Tuesday, 1 April 2014

Liverpool Care Pathway - The Werther Defectives

When the dots join up, do they not forge a link in a chain?

Lytic Cocktail/Demerol, Phenergan, and Thorazine (DPT)

The basis for the Wessex Guidelines and the Barton trials at Gosport which led to the development of the Liverpool Care Pathway, the EoLC Strategy and the Life Limitation Programme...?

This is Lytic Cocktail/Demerol, Phenergan, and Thorazine (DPT) -
Demerol (meperidine, an opiod) is a narcotic pain medicine used to treat moderate to severe pain.
Phenergan tablets and elixir contain the active ingredient promethazine, which is a type of medicine called a sedating antihistamine.
Chlorpromazine, a neuroleptic, (as chlorpromazine hydrochloride, abbreviated CPZ is marketed in the United States as Thorazine and elsewhereas Largactil or Megaphen.
Here, Fox News reports on possible links to Demerol in the death of Michael Jackson...
“Demerol has a tremendous amount of side effects,” Dr. Patrick Annello, an anesthesiologist and pain management specialist at St.

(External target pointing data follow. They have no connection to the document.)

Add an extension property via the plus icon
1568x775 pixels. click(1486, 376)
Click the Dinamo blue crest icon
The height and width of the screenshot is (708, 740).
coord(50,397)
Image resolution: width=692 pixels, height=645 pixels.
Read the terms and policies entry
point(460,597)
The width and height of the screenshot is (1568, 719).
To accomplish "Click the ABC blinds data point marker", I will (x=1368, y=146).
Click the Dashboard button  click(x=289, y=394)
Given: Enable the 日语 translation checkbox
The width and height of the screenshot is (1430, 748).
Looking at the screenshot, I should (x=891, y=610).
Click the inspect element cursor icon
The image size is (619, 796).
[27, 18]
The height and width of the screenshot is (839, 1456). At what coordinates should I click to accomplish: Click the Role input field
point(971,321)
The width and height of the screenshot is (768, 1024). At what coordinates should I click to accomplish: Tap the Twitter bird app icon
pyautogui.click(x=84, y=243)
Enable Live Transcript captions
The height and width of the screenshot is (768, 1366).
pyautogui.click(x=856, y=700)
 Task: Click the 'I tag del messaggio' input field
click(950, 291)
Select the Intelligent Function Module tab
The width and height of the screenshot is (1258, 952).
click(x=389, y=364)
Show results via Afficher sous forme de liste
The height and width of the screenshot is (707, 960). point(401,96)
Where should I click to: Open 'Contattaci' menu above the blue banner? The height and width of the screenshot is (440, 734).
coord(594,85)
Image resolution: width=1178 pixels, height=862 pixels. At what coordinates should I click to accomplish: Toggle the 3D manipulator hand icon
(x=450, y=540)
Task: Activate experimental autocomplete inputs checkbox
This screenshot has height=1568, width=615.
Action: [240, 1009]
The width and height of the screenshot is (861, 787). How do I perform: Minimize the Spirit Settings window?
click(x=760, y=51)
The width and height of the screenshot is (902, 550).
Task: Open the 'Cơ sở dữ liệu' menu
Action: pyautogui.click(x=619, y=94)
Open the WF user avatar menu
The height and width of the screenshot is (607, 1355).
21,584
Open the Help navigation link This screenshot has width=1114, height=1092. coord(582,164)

Francis Hospital on Long Island told FOXNews.com. “It can cause rapid heart rate, arrhythmias — and given in high enough doses — it can cause respiratory depression or shallow breathing.”

If he took other medications that are sedating – which pain medications usually are – in conjunction with Demerol, it can definitely cause shallow breathing and decreased oxygen levels, ultimately leading to respiratory arrest or heart attack, Anello said.
Amongst the mix of drugs that eventually took out the 'King of Pop', was there a lytic cocktail?

It is the combination of drugs - a neuroleptic, an opiod and an antihistamine - injected intravenously, that forms an apparent connecting link, from cocktail, to concoction, to the clinical protocol of treatment that is the Liverpool Care Pathway.

A 1999 Pub Med article cautioned in regard to the administration of diazepines, in particular Midazolam, and recommended monitoring of respiration.

The lytic protocol has been likened to euthanasia...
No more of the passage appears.